Member of the Odisha Legislative Assembly
- In office 2019–2024
- Preceded by: Jugal Kishore Pattnaik
- Succeeded by: Sitanshu Shekhar Mohpaatra
- Constituency: Bhadrak

Personal details
- Born: 11 April 1975 (age 51)
- Party: Biju Janata Dal
- Spouse: Priyadarsini Mallick
- Relations: Manas Ranjan Mallik (Brother)
- Parent(s): Hrudananda Mallick (Father) Annapurna Mallick (Mother)
- Occupation: Politician

= Sanjib Kumar Mallick =

Politician from Odisha, India

Sanjib Kumar Mallick (born 11 April 1975) is an Indian politician who belongs to Odisha. He is active with Biju Janata Dal in Odisha politics. He was elected to the Odisha Legislative Assembly from Bhadrak constituency in the 2019 Odisha Legislative Assembly election as a member of the Biju Janata Dal. He defeated Pradip Nayak of Bharatiya Janata Party in a margin of 33,389 votes.

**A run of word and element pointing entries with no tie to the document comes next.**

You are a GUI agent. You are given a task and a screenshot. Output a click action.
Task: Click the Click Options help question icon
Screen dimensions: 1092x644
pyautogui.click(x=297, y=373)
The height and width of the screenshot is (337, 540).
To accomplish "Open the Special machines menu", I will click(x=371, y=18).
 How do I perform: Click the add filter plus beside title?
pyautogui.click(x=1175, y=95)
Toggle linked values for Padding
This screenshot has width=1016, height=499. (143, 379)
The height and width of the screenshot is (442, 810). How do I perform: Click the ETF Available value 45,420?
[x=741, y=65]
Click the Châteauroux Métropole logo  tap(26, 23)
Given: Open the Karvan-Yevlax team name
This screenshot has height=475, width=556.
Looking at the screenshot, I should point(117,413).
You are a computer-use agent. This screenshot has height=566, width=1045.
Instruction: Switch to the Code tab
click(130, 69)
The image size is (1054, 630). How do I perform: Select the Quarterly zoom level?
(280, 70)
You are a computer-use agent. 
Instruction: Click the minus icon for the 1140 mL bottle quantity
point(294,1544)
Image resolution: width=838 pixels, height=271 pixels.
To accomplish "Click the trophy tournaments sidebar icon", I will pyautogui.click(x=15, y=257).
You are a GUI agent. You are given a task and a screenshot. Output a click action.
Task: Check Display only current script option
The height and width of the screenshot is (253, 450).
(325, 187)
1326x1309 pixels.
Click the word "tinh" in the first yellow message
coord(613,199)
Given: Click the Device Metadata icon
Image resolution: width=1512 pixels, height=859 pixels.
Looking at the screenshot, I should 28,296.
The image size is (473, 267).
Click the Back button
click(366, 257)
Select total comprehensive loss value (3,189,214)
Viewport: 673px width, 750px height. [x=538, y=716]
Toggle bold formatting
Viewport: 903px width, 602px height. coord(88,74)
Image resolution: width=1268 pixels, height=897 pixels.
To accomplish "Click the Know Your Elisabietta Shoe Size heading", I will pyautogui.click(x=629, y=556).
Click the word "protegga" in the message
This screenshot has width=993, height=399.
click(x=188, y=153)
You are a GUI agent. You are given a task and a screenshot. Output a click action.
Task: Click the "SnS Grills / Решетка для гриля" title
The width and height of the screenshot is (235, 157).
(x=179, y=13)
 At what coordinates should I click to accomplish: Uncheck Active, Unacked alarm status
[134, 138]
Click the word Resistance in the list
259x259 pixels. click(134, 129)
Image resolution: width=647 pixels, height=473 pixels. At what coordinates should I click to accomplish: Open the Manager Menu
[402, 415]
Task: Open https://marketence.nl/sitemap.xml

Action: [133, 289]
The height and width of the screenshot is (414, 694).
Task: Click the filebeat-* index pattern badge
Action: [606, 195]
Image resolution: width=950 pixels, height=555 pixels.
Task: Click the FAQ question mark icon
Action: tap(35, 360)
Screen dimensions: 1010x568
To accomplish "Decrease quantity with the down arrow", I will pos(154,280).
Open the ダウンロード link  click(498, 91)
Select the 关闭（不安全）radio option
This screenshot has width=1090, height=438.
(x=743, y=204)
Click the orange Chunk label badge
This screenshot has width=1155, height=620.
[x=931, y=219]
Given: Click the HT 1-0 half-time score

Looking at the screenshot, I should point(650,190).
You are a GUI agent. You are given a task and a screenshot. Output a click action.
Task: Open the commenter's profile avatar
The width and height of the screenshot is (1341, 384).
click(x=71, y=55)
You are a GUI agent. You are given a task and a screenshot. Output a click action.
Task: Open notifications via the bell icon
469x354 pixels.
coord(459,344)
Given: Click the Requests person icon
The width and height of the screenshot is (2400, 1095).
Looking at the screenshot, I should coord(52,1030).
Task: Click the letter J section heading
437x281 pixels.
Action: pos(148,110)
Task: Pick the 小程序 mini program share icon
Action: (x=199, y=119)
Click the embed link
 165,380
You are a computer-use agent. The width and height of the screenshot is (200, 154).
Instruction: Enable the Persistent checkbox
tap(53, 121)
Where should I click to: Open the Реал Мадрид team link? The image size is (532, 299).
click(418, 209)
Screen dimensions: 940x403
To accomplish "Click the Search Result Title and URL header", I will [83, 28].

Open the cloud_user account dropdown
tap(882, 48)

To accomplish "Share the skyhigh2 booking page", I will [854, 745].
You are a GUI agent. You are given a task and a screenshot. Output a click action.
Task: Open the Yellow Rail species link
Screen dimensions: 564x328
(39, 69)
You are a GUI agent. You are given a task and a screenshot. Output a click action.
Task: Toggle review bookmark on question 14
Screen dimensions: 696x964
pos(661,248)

== Early life and family ==
Sanjib Mallick was born on 11 April 1975 in Bhadrak to former Indian politician Hrudananda Mallick and Annapurna Mallick. His brother Manas Ranjan Mallick was a member of Odisha Legislative Assembly.

== Political career ==
Sanjib has entered active politics after the death of his father and brother. He joined Biju Janata Dal and was elected in the 2019 Odisha Legislative Assembly election to 16th Odisha Vidhan Sabha from Bhadrak.